Elektronen mit negativer träger Masse

Elektronen zeigen in Halbleiterkristallen bei starker Beschleunigung durch ein elektrisches Feld eine negative träge Masse

Einjustieren des Experiments

Einjustieren des Experiments

Berlin - Die träge Masse eines Körpers entspricht dem Verhältnis von Kraft zu Beschleunigung und ist für gewöhnlich positiv: Die Beschleunigung erfolgt in Richtung der wirkenden Kraft. Auch die Bewegung von Elektronen in Kristallen folgt im Normalfall dieser Gesetzmäßigkeit. In extrem hohen elektrischen Feldern zeigt sie indes ein völlig anderes Verhalten, berichten nun Physiker um Wilhelm Kühn vom Max-Born-Institut in Berlin. Demnach können Elektronen in Halbleiterkristallen sogar eine negative träge Masse annehmen.

In ihrem Experiment beschleunigen die Forscher Elektronen im Halbleiterkristall Galliumarsenid durch einen extrem kurzen elektrischen Impuls, dessen Feldstärke 30 Millionen Volt pro Meter beträgt. Auf diese Weise erhalten die Teilchen in nur 100 Femtosekunden (0,000 000 000 000 1 Sekunden) eine Geschwindigkeit von vier Millionen Kilometer pro Stunde. Gleichzeitig messen die Wissenschaftler mit hoher Präzision die Geschwindigkeit der Elektronen als Funktion der Zeit.

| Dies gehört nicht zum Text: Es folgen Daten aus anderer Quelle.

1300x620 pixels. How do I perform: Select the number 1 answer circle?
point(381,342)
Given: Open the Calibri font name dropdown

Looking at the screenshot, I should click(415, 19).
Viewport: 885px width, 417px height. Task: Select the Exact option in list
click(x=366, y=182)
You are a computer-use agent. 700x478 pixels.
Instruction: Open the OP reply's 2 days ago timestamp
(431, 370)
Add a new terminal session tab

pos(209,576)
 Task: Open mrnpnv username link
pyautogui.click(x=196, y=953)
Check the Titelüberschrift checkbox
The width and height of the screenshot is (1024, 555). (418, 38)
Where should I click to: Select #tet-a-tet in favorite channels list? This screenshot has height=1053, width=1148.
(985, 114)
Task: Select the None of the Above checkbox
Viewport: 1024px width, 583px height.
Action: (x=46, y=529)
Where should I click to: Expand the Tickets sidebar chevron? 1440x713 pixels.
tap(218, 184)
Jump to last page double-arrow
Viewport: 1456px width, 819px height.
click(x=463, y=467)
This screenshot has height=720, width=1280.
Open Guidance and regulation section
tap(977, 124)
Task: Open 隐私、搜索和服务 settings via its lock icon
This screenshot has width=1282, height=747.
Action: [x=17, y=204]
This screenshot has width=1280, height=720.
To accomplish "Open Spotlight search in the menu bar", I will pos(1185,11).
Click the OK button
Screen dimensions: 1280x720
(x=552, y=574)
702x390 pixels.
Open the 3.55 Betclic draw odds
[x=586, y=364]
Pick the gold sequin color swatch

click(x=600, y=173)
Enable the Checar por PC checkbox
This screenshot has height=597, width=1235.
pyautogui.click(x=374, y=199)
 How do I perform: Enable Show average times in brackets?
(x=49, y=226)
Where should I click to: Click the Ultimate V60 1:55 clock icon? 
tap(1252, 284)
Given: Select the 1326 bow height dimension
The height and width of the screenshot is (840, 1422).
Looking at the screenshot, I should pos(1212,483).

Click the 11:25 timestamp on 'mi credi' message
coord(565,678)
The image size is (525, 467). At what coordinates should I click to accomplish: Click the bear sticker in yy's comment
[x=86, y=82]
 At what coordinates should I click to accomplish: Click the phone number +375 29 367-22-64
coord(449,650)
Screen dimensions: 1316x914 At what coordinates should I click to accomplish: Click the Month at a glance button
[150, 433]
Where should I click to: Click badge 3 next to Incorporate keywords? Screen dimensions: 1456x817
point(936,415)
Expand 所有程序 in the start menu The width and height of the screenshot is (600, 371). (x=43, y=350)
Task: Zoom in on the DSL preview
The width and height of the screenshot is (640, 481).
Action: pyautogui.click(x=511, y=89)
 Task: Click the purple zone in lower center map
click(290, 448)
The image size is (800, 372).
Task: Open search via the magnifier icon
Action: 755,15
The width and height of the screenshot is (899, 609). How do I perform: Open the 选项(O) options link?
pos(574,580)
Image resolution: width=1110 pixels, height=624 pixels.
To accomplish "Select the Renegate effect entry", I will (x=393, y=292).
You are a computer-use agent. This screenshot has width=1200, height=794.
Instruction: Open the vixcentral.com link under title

Die Elektronen spüren bei ihrer Reise durch den Kristall nicht nur die von außen angelegte Kraft, sondern auch die periodisch angeordneten Anziehungskräfte der positiv geladenen Atomkerne. Zunächst läuft alles wie gewohnt, doch sobald die Bewegungsenergie der Elektronen in einen bestimmten Energiebereich – rund zwei Elektronenvolt – steigt, ändert sich das Verhalten: „Will man das Teilchen nun mit Hilfe des äußeren elektrischen Feldes weiter beschleunigen, bremst es ab. Es kann sogar seine Bewegung umkehren“, berichtet Teammitglied Michael Wörner.

Genau diesen Fall konnten die Forscher nun in ihrem Experiment beobachten. Die der Kraft entgegengerichtete Beschleunigung lässt sich nur durch eine negative träge Masse des Teilchens erklären, berichten Kühn und seine Kollegen im Fachblatt Physical Review Letters.

Der Physiker Felix Bloch hatte vor mehr als 80 Jahren Berechnungen durchführt, die dieses Phänomen in Festkörpern vorhersagen. Bisher waren Wissenschaftler jedoch nicht in der Lage, auf so kurzen Zeitskalen so hohe elektrische Felder anzulegen. Und dies ist nötig, da der Kristall sonst zerstört würde, bevor die Elektronen die nötige Geschwindigkeit erreicht hätten.

Kühn und seinen Kollegen zufolge eröffnet ihre Arbeit einen bisher nicht zugänglichen Bereich des Ladungstransports, der möglicherweise neue Perspektiven für zukünftige Bauelemente der Mikroelektronik aufzeigt.